**Dataset extract**
----------------
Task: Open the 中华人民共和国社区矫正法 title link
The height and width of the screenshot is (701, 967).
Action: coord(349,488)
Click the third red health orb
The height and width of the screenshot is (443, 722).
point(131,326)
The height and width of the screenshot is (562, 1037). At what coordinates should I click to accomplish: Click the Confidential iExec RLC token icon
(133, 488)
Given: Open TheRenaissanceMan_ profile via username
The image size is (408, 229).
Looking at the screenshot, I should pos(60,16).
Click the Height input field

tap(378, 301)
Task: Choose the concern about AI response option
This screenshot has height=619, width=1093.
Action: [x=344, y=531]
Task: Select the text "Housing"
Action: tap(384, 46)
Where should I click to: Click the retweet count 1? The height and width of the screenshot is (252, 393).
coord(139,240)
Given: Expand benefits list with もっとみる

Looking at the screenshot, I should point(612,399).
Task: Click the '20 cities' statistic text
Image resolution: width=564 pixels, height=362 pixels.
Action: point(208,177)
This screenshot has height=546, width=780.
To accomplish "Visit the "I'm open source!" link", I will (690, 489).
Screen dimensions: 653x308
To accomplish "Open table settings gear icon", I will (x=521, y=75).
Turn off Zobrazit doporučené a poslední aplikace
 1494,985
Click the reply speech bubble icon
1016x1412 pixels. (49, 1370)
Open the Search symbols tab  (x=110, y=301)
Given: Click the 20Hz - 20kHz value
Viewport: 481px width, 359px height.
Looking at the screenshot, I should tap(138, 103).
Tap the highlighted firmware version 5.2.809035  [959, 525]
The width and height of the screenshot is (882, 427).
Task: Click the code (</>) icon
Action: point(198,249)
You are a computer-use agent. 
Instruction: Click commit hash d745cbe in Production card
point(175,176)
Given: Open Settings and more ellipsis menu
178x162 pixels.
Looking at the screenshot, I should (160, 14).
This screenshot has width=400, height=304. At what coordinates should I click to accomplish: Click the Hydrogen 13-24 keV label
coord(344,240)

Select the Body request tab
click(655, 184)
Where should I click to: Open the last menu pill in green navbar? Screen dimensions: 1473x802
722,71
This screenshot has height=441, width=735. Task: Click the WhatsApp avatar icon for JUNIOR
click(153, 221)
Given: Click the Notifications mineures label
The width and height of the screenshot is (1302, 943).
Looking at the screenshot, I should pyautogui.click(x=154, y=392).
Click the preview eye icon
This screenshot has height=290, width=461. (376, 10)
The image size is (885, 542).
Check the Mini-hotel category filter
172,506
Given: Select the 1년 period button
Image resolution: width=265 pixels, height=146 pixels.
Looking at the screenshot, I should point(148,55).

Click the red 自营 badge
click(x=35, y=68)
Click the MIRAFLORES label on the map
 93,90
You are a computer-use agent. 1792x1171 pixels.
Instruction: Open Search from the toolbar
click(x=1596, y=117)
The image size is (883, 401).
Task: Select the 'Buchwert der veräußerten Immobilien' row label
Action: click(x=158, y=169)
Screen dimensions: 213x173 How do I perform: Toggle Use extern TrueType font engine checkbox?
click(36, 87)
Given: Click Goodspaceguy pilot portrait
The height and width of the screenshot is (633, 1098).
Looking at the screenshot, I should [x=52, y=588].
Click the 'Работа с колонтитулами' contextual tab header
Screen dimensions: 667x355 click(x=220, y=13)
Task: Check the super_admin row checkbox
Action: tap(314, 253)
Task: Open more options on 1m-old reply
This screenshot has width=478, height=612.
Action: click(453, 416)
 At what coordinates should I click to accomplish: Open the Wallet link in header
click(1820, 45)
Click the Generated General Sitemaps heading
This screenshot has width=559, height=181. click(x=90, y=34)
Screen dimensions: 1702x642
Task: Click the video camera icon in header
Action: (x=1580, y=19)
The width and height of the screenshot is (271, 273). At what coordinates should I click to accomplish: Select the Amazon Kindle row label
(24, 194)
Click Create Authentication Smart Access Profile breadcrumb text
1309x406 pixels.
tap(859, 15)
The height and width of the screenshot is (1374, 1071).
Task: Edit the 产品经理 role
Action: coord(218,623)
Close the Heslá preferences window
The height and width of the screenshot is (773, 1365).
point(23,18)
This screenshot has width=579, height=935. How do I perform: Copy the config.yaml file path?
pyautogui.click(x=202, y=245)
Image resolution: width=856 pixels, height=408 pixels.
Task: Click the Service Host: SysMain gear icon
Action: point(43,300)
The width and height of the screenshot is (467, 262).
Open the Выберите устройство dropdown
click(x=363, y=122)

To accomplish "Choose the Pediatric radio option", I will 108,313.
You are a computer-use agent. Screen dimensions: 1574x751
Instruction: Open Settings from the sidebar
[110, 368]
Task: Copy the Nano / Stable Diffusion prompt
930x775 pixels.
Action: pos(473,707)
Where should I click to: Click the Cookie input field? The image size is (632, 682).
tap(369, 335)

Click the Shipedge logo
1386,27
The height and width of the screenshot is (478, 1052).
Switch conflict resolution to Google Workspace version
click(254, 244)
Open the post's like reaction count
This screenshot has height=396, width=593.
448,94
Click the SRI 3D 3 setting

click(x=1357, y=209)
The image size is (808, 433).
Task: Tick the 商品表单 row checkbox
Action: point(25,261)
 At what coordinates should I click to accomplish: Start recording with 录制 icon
----------------
Copy every line of the listing above, keeping each one unchanged.

Task: Open the 中华人民共和国社区矫正法 title link
The height and width of the screenshot is (701, 967).
Action: coord(349,488)
Click the third red health orb
The height and width of the screenshot is (443, 722).
point(131,326)
The height and width of the screenshot is (562, 1037). At what coordinates should I click to accomplish: Click the Confidential iExec RLC token icon
(133, 488)
Given: Open TheRenaissanceMan_ profile via username
The image size is (408, 229).
Looking at the screenshot, I should pos(60,16).
Click the Height input field

tap(378, 301)
Task: Choose the concern about AI response option
This screenshot has height=619, width=1093.
Action: [x=344, y=531]
Task: Select the text "Housing"
Action: tap(384, 46)
Where should I click to: Click the retweet count 1? The height and width of the screenshot is (252, 393).
coord(139,240)
Given: Expand benefits list with もっとみる

Looking at the screenshot, I should point(612,399).
Task: Click the '20 cities' statistic text
Image resolution: width=564 pixels, height=362 pixels.
Action: point(208,177)
This screenshot has height=546, width=780.
To accomplish "Visit the "I'm open source!" link", I will (690, 489).
Screen dimensions: 653x308
To accomplish "Open table settings gear icon", I will (x=521, y=75).
Turn off Zobrazit doporučené a poslední aplikace
 1494,985
Click the reply speech bubble icon
1016x1412 pixels. (49, 1370)
Open the Search symbols tab  (x=110, y=301)
Given: Click the 20Hz - 20kHz value
Viewport: 481px width, 359px height.
Looking at the screenshot, I should tap(138, 103).
Tap the highlighted firmware version 5.2.809035  [959, 525]
The width and height of the screenshot is (882, 427).
Task: Click the code (</>) icon
Action: point(198,249)
You are a computer-use agent. 
Instruction: Click commit hash d745cbe in Production card
point(175,176)
Given: Open Settings and more ellipsis menu
178x162 pixels.
Looking at the screenshot, I should (160, 14).
This screenshot has width=400, height=304. At what coordinates should I click to accomplish: Click the Hydrogen 13-24 keV label
coord(344,240)

Select the Body request tab
click(655, 184)
Where should I click to: Open the last menu pill in green navbar? Screen dimensions: 1473x802
722,71
This screenshot has height=441, width=735. Task: Click the WhatsApp avatar icon for JUNIOR
click(153, 221)
Given: Click the Notifications mineures label
The width and height of the screenshot is (1302, 943).
Looking at the screenshot, I should pyautogui.click(x=154, y=392).
Click the preview eye icon
This screenshot has height=290, width=461. (376, 10)
The image size is (885, 542).
Check the Mini-hotel category filter
172,506
Given: Select the 1년 period button
Image resolution: width=265 pixels, height=146 pixels.
Looking at the screenshot, I should point(148,55).

Click the red 自营 badge
click(x=35, y=68)
Click the MIRAFLORES label on the map
 93,90
You are a computer-use agent. 1792x1171 pixels.
Instruction: Open Search from the toolbar
click(x=1596, y=117)
The image size is (883, 401).
Task: Select the 'Buchwert der veräußerten Immobilien' row label
Action: click(x=158, y=169)
Screen dimensions: 213x173 How do I perform: Toggle Use extern TrueType font engine checkbox?
click(36, 87)
Given: Click Goodspaceguy pilot portrait
The height and width of the screenshot is (633, 1098).
Looking at the screenshot, I should [x=52, y=588].
Click the 'Работа с колонтитулами' contextual tab header
Screen dimensions: 667x355 click(x=220, y=13)
Task: Check the super_admin row checkbox
Action: tap(314, 253)
Task: Open more options on 1m-old reply
This screenshot has width=478, height=612.
Action: click(453, 416)
 At what coordinates should I click to accomplish: Open the Wallet link in header
click(1820, 45)
Click the Generated General Sitemaps heading
This screenshot has width=559, height=181. click(x=90, y=34)
Screen dimensions: 1702x642
Task: Click the video camera icon in header
Action: (x=1580, y=19)
The width and height of the screenshot is (271, 273). At what coordinates should I click to accomplish: Select the Amazon Kindle row label
(24, 194)
Click Create Authentication Smart Access Profile breadcrumb text
1309x406 pixels.
tap(859, 15)
The height and width of the screenshot is (1374, 1071).
Task: Edit the 产品经理 role
Action: coord(218,623)
Close the Heslá preferences window
The height and width of the screenshot is (773, 1365).
point(23,18)
This screenshot has width=579, height=935. How do I perform: Copy the config.yaml file path?
pyautogui.click(x=202, y=245)
Image resolution: width=856 pixels, height=408 pixels.
Task: Click the Service Host: SysMain gear icon
Action: point(43,300)
The width and height of the screenshot is (467, 262).
Open the Выберите устройство dropdown
click(x=363, y=122)

To accomplish "Choose the Pediatric radio option", I will 108,313.
You are a computer-use agent. Screen dimensions: 1574x751
Instruction: Open Settings from the sidebar
[110, 368]
Task: Copy the Nano / Stable Diffusion prompt
930x775 pixels.
Action: pos(473,707)
Where should I click to: Click the Cookie input field? The image size is (632, 682).
tap(369, 335)

Click the Shipedge logo
1386,27
The height and width of the screenshot is (478, 1052).
Switch conflict resolution to Google Workspace version
click(254, 244)
Open the post's like reaction count
This screenshot has height=396, width=593.
448,94
Click the SRI 3D 3 setting

click(x=1357, y=209)
The image size is (808, 433).
Task: Tick the 商品表单 row checkbox
Action: point(25,261)
 At what coordinates should I click to accomplish: Start recording with 录制 icon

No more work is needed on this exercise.